Start of Dataset entries
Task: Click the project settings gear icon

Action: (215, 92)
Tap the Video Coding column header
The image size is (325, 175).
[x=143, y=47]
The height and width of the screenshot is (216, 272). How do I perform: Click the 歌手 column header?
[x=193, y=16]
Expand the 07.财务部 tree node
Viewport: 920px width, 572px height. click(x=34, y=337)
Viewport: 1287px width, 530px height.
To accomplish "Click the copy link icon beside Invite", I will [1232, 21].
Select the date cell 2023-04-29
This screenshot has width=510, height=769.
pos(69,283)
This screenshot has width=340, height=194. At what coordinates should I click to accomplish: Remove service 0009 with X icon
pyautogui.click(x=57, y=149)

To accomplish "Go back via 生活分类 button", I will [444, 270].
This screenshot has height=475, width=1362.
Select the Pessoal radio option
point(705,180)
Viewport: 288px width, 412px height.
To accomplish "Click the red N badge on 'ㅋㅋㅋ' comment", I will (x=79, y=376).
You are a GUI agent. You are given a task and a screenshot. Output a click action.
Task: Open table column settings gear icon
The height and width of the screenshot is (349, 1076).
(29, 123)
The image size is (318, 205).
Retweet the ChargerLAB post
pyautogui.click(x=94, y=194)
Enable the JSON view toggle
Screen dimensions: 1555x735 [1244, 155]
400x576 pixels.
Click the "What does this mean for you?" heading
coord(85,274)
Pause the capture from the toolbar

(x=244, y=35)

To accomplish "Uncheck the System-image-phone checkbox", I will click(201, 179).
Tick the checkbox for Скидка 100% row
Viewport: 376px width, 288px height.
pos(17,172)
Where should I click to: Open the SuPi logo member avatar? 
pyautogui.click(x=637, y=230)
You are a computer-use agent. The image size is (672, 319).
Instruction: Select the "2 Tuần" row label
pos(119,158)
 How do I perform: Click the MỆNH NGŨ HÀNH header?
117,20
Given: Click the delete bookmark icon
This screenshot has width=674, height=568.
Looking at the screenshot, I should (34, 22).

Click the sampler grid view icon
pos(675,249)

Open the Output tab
End of Dataset entries
Exercise brief:
Copy out every line of the data that includes the word "agent".

Completed task:
You are a GUI agent. You are given a task and a screenshot. Output a click action.
You are a computer-use agent. The image size is (672, 319).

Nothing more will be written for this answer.